7. Elizabeth Jones (Maestra Damiana Illiara d'Onde), Farsetto Construction of the Italian Renaissance (1425-1470), http://home.earthlink.net/~lizjones429/farsetto.html (October 7, 2010).

8. Caroline Johnson, The King's Servants: Men's Dress at the Accession of Henry VIII (United Kingdom: Fat Goose Press Ltd, 2009) 16.

9. Johnson, 16.

10. Ninya Mikhaila and Jane Malcolm-Davies, The Tudor Tailor: Reconstructing Sixteen-Century Dress (Singapore: B T Batsford, 2006) 96-99.

11. Elizabeth Birbari, Dress in Italian Painting 1460-1500 (London: John Murray Publishers Ltd., 1975), 44.

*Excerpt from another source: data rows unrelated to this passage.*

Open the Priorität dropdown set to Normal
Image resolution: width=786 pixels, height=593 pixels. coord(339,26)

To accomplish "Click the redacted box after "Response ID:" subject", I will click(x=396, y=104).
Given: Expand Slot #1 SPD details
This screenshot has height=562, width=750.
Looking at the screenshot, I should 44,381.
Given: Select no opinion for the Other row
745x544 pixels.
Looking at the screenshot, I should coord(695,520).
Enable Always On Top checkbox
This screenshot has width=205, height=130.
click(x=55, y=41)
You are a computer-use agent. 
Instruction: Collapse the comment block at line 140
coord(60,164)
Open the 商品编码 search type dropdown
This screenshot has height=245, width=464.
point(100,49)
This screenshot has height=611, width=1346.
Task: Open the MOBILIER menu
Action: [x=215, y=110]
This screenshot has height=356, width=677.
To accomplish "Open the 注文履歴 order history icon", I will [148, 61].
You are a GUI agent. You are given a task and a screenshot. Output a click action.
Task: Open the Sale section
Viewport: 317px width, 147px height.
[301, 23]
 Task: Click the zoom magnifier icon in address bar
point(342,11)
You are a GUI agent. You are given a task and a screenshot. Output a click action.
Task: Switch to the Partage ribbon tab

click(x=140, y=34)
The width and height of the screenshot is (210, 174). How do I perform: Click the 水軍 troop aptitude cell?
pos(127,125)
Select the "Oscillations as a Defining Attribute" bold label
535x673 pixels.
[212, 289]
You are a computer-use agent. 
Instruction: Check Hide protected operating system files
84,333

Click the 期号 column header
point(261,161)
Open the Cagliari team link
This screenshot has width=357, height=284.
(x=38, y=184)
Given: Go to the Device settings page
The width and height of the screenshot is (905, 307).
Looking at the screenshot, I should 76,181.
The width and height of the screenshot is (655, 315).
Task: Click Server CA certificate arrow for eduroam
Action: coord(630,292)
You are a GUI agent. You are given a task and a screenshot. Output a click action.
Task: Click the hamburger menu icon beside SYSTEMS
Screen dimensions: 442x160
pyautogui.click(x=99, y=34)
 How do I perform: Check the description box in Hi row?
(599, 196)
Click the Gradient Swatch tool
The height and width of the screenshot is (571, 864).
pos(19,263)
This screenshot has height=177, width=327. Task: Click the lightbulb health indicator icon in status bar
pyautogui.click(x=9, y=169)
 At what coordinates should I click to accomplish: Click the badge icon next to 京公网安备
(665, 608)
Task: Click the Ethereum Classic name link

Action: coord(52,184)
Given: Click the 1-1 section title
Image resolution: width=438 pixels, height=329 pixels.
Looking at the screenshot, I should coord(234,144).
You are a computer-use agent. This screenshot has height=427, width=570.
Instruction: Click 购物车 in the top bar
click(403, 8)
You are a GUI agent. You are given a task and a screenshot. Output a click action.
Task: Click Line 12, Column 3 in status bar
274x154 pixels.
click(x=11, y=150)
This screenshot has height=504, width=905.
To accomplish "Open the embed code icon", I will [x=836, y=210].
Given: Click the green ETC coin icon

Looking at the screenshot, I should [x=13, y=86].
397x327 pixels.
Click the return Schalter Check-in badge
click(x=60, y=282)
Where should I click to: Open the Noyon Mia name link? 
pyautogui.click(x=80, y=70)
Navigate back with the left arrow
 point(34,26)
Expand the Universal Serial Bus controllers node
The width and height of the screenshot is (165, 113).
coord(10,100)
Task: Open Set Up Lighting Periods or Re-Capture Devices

12. Jones, http://home.earthlink.net/~lizjones429/farsetto.html

13. Janet Arnold, Patterns of Fashion: The cut and construction of clothes for men and women c1560-1620 (Great Britain: Quite Specific Media Group Ltd., 1985) 68-71.

14. Johnson, 23.

15. Linda Baumgarten and John Watson with Florine Carr, Costume Close-up: Clothing Construction and Pattern 1750-1790 (New York: Quite Specific Media Group Ltd., 1999), 97-101

16. Sharon Ann Burston, Fitting and Proper: 18th Century Clothing from the Collection of the Chester County Historical Society (Texarkana, Texas: Scurlock Pub. Co., Inc., 1998), 50-52.

17. Sarah Thursfield, The Medieval Tailor's Assistant: Making common garments 1200-1500 (Carlton, Bedford, U.K.: Ruth Bean; Hollywood, CA: Costume & Fashion Press, an imprint of Quite Specific Media Group Ltd, 2001) 34-38.

18. Mikhaila and Malcolm-Davies, 50-53.

19. Kathleen Kannik, The Lady's Guide to Plain Sewing (Springfield, Ohio: Kannik's Korner, 1993).

20. Fritz and Kathleen Kannik, The Workman's Guide to Tailoring Stitches and Techniques (Springfield, Ohio: Kannik's Korner, 2003).